Emotional comfort is a tricky thing. Sometimes, the "comfort" isn't actually happiness; it's just the absence of a new kind of pain. We stay because we don't want to explain to our friends why it didn't work. We stay because we don't want to go back to empty apartments and first dates. We stay because even a half-empty cup is still a cup you can hold in your hands.

But what if you were meant to have a river?

Look at the cards you’ve been pulling lately.

Are you seeing the Hanged Man? Often, we think this card is about "enlightened waiting." We think it means we are sacrificing for a higher purpose. And sometimes, that’s true. But sometimes, the Hanged Man is just... stuck. He is hanging there by his own foot, looking at the world upside down, convinced that if he just hangs long enough, everything will change. But he is the only one who can untie the knot.

I’ve lived in that "upside-down" space for years. I was so proud of my "patience." I thought my ability to endure the silence and the mixed signals was a sign of my strength. I thought I was being a "Hanged Man" of love. But eventually, I had to look at the blood rushing to my head and admit that I wasn't being enlightened. I was just being stagnant.

✧ ✧ ✧

I want you to be very gentle with yourself as you read this. This isn't about blaming you for staying. Staying is hard. Staying takes a massive amount of emotional energy. It takes more strength to stay in a house that’s slowly flooding than it does to walk out the front door. You are incredibly strong. But I want to ask: Is this where you want to spend all that strength?

If you choose to stay, choose it honestly. Don't say, "I have no choice." Say, "I am choosing to wait because I’m not ready to be alone yet." Or, "I am choosing to stay because I still have a tiny bit of hope left to burn." There is dignity in that honesty. When you own the choice, the confusion starts to dissipate. You aren't "lost" anymore; you are just in a place you’ve decided to stand for a while.

I think... maybe... we stay because we’re afraid that the moment we leave, they will finally become the person we wanted them to be—but for someone else. That’s the ultimate fear, isn’t it? That we are the "lesson" they had to learn before they could love the next person correctly.

But even if that were true—which it rarely is—your life is still your life. You cannot spend your years as a placeholder for someone else’s growth. You cannot be the soil that someone else uses to bloom if they aren't willing to share the flowers with you.

"Your 'waiting' is not a passive act.
It is a slow trade of your finite days
for a 'maybe' that has already had long enough to become a 'yes'."

In Tarot, the Four of Swords is about rest. It’s about a necessary pause. But the Four of Pentacles is about gripping something so tightly that your hands start to cramp. Which one does your staying feel like? Does it feel like a rest, or does it feel like a clenching?

Most of the time, when we are "not choosing," we are actually clenching.

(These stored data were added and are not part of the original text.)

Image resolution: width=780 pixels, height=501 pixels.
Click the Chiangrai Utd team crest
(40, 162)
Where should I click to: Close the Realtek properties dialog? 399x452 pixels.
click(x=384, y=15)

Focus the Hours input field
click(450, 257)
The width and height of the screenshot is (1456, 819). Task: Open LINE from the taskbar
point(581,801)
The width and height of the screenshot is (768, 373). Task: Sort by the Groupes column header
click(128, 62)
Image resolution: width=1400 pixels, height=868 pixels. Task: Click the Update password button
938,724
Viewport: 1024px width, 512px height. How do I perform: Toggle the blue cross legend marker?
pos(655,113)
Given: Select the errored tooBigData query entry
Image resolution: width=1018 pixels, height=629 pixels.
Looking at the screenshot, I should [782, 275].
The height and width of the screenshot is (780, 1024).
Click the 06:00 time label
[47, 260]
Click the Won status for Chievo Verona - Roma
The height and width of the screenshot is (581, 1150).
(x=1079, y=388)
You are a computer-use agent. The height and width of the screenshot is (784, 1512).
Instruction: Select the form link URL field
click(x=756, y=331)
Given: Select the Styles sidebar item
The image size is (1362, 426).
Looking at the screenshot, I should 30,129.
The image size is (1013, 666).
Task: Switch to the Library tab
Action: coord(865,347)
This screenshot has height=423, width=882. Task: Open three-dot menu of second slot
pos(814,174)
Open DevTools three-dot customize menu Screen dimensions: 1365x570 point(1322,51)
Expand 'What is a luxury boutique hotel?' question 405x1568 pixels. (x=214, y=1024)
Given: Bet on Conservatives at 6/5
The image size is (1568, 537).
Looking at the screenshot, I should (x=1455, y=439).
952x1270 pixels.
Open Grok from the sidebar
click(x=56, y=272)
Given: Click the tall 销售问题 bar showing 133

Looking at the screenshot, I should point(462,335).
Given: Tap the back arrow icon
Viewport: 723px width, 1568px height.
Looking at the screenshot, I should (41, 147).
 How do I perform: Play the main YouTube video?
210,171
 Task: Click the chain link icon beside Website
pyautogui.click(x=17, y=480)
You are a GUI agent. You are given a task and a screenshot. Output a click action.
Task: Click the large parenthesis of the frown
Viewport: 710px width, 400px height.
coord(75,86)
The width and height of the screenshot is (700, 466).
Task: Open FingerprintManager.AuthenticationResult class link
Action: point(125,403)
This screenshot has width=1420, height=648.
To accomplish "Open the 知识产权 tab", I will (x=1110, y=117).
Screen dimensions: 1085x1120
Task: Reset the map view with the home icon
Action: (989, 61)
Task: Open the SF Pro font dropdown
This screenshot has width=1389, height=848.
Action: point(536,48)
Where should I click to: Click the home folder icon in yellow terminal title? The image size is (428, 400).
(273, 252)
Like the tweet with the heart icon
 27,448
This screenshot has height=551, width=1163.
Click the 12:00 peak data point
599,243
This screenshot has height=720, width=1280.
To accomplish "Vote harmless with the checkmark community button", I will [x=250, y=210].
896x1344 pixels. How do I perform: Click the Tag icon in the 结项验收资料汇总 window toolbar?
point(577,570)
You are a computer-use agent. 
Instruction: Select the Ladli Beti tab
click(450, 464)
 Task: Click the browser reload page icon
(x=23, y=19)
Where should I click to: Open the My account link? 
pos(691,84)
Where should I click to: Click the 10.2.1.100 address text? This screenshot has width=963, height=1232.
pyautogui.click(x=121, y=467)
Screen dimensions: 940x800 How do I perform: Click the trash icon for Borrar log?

We are trying to hold a crumbling situation together with nothing but our own willpower. And we are so tired. We are so, so tired.

Tonight, just acknowledge the choice. You don't have to leave tomorrow. You don't have to change anything yet. Just stop saying you're "waiting for things to change." Things change when people make choices. And you are a person.

The door isn't locked. It never was. You’re just currently choosing to sit by the window and watch the rain. That’s okay. Just remember that the rain is falling on you, too. And you deserve to be somewhere warm.

(The most terrifying thing about being free is realizing that the cage door was open the entire time.)